Written task = Reproduce the listing below line for line, changing nothing.
****
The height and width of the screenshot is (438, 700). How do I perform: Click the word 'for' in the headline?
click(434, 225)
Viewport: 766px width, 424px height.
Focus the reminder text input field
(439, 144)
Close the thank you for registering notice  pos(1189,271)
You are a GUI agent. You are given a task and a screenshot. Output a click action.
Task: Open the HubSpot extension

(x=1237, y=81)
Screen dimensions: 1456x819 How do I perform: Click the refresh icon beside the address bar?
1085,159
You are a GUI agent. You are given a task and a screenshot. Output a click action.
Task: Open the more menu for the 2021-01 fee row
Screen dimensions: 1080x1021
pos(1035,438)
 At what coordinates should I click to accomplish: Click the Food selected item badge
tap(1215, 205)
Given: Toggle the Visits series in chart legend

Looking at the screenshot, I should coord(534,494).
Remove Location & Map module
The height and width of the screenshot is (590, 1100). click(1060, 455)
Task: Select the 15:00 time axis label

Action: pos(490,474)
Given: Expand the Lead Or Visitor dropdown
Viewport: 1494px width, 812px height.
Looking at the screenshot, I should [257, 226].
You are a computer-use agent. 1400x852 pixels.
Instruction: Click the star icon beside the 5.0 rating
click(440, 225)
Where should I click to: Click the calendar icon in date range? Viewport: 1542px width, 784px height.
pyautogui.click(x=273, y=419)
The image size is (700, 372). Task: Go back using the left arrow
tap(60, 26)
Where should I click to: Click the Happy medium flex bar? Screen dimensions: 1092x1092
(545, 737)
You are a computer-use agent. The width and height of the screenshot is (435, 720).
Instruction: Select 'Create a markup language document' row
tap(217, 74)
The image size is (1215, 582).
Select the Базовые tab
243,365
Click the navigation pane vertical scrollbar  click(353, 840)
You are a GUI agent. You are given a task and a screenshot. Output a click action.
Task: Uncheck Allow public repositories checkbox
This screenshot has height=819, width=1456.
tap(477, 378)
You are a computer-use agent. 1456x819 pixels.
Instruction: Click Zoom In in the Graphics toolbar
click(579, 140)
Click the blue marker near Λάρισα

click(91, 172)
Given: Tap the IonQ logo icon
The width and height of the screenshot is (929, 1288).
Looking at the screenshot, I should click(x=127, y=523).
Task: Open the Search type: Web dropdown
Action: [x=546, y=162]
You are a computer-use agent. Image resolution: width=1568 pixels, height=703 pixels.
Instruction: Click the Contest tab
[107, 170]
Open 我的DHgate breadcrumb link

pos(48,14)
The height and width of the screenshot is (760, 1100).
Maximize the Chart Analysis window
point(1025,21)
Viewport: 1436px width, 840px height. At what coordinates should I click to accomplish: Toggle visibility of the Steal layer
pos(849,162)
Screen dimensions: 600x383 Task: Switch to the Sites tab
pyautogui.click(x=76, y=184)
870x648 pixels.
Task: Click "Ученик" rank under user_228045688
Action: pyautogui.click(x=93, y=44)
****
Response for this exercise =
The height and width of the screenshot is (438, 700). How do I perform: Click the word 'for' in the headline?
click(434, 225)
Viewport: 766px width, 424px height.
Focus the reminder text input field
(439, 144)
Close the thank you for registering notice  pos(1189,271)
You are a GUI agent. You are given a task and a screenshot. Output a click action.
Task: Open the HubSpot extension

(x=1237, y=81)
Screen dimensions: 1456x819 How do I perform: Click the refresh icon beside the address bar?
1085,159
You are a GUI agent. You are given a task and a screenshot. Output a click action.
Task: Open the more menu for the 2021-01 fee row
Screen dimensions: 1080x1021
pos(1035,438)
 At what coordinates should I click to accomplish: Click the Food selected item badge
tap(1215, 205)
Given: Toggle the Visits series in chart legend

Looking at the screenshot, I should coord(534,494).
Remove Location & Map module
The height and width of the screenshot is (590, 1100). click(1060, 455)
Task: Select the 15:00 time axis label

Action: pos(490,474)
Given: Expand the Lead Or Visitor dropdown
Viewport: 1494px width, 812px height.
Looking at the screenshot, I should [257, 226].
You are a computer-use agent. 1400x852 pixels.
Instruction: Click the star icon beside the 5.0 rating
click(440, 225)
Where should I click to: Click the calendar icon in date range? Viewport: 1542px width, 784px height.
pyautogui.click(x=273, y=419)
The image size is (700, 372). Task: Go back using the left arrow
tap(60, 26)
Where should I click to: Click the Happy medium flex bar? Screen dimensions: 1092x1092
(545, 737)
You are a computer-use agent. The width and height of the screenshot is (435, 720).
Instruction: Select 'Create a markup language document' row
tap(217, 74)
The image size is (1215, 582).
Select the Базовые tab
243,365
Click the navigation pane vertical scrollbar  click(353, 840)
You are a GUI agent. You are given a task and a screenshot. Output a click action.
Task: Uncheck Allow public repositories checkbox
This screenshot has height=819, width=1456.
tap(477, 378)
You are a computer-use agent. 1456x819 pixels.
Instruction: Click Zoom In in the Graphics toolbar
click(579, 140)
Click the blue marker near Λάρισα

click(91, 172)
Given: Tap the IonQ logo icon
The width and height of the screenshot is (929, 1288).
Looking at the screenshot, I should click(x=127, y=523).
Task: Open the Search type: Web dropdown
Action: [x=546, y=162]
You are a computer-use agent. Image resolution: width=1568 pixels, height=703 pixels.
Instruction: Click the Contest tab
[107, 170]
Open 我的DHgate breadcrumb link

pos(48,14)
The height and width of the screenshot is (760, 1100).
Maximize the Chart Analysis window
point(1025,21)
Viewport: 1436px width, 840px height. At what coordinates should I click to accomplish: Toggle visibility of the Steal layer
pos(849,162)
Screen dimensions: 600x383 Task: Switch to the Sites tab
pyautogui.click(x=76, y=184)
870x648 pixels.
Task: Click "Ученик" rank under user_228045688
Action: pyautogui.click(x=93, y=44)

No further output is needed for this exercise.